Task requirements » Omit all images, then repeat exactly the lines below from the one containing "The width and height of the screenshot is (640, 447)." through the one containing "You are a computer-use", both ends included.

Material shown »
──────────────────────────────

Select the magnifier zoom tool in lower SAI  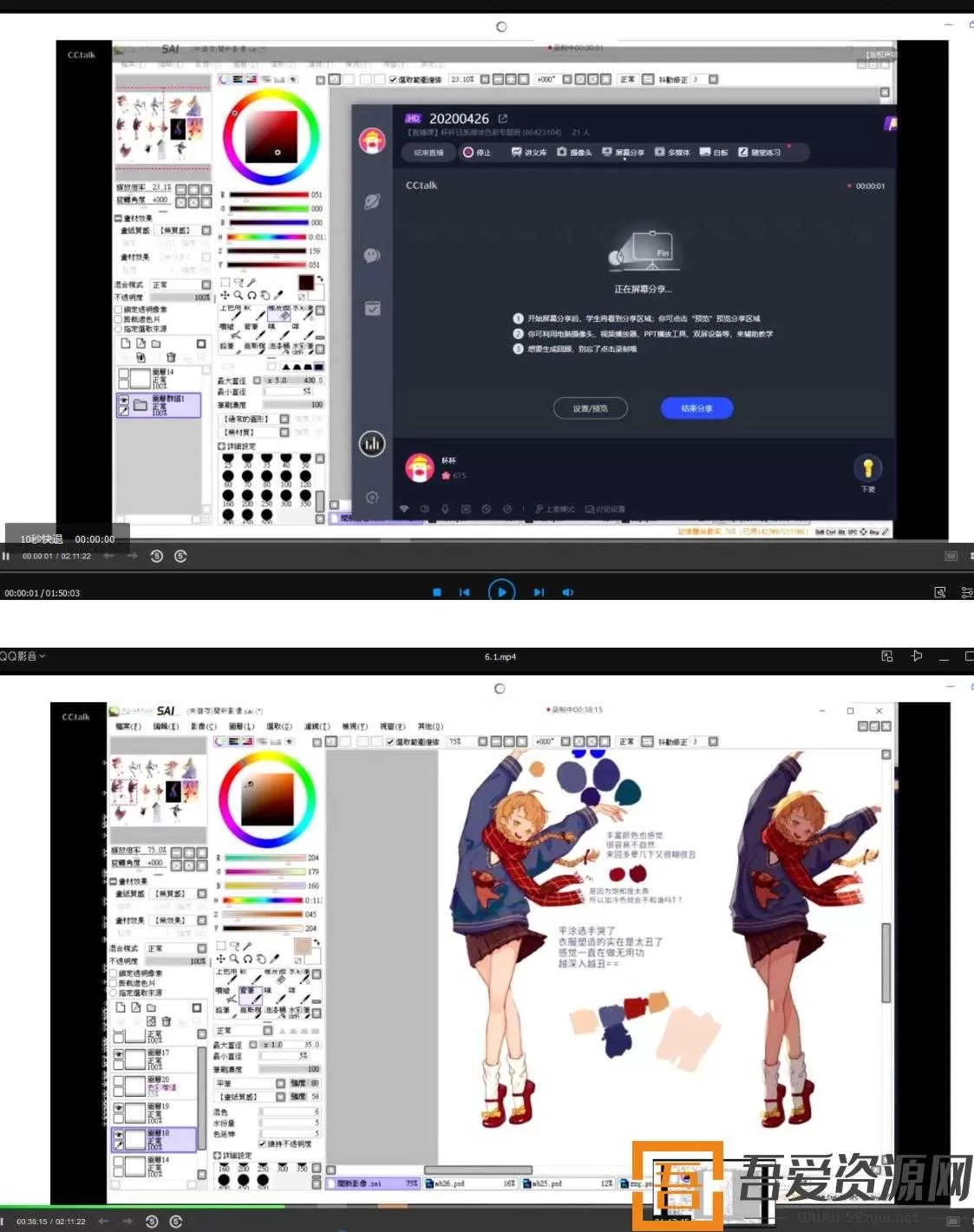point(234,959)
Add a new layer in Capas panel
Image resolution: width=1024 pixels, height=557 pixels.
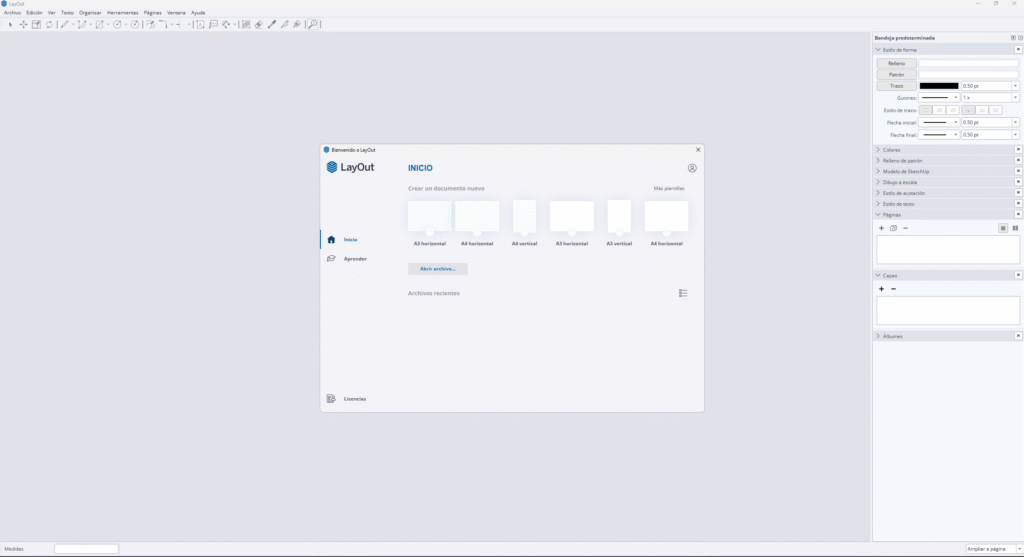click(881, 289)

──────────────────────────────

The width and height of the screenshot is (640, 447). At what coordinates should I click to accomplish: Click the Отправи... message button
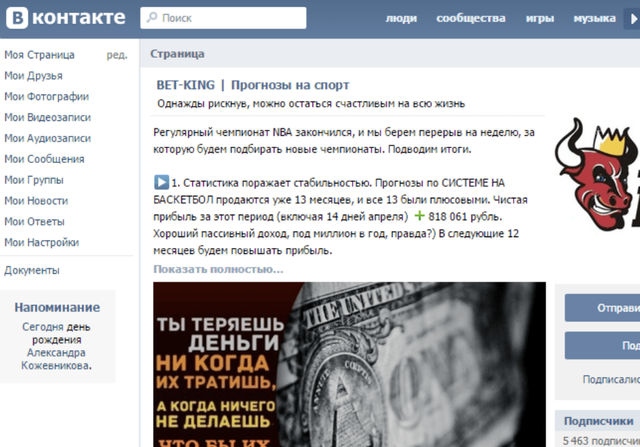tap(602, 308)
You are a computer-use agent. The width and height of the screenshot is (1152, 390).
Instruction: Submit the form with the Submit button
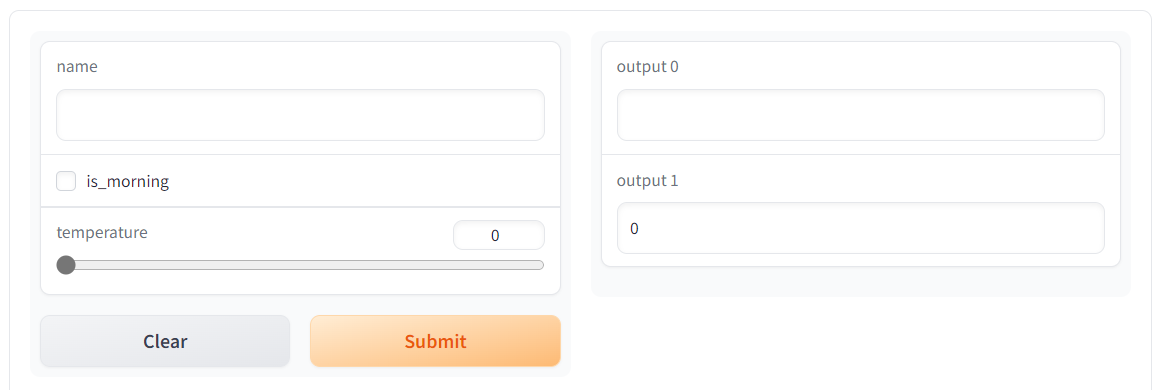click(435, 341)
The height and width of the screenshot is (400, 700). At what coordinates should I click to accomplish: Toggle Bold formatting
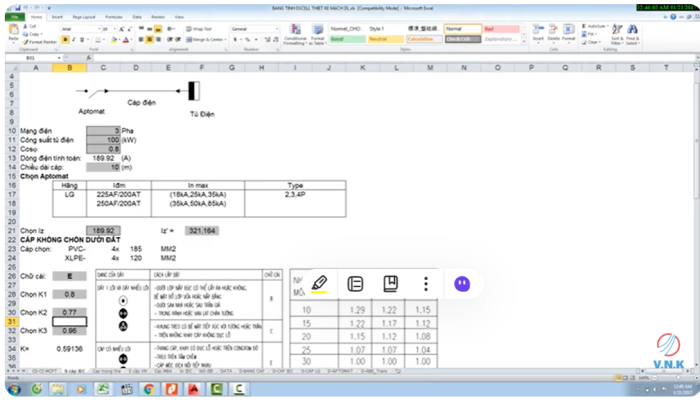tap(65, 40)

──────────────────────────────

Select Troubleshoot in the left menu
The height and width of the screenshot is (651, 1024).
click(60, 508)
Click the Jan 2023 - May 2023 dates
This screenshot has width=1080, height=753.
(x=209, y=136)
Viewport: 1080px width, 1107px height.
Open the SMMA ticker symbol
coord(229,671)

──────────────────────────────

Expected answer »
The width and height of the screenshot is (640, 447). At what coordinates should I click to accomplish: Click the Отправи... message button
tap(602, 308)
You are a computer-use agent. The width and height of the screenshot is (1152, 390).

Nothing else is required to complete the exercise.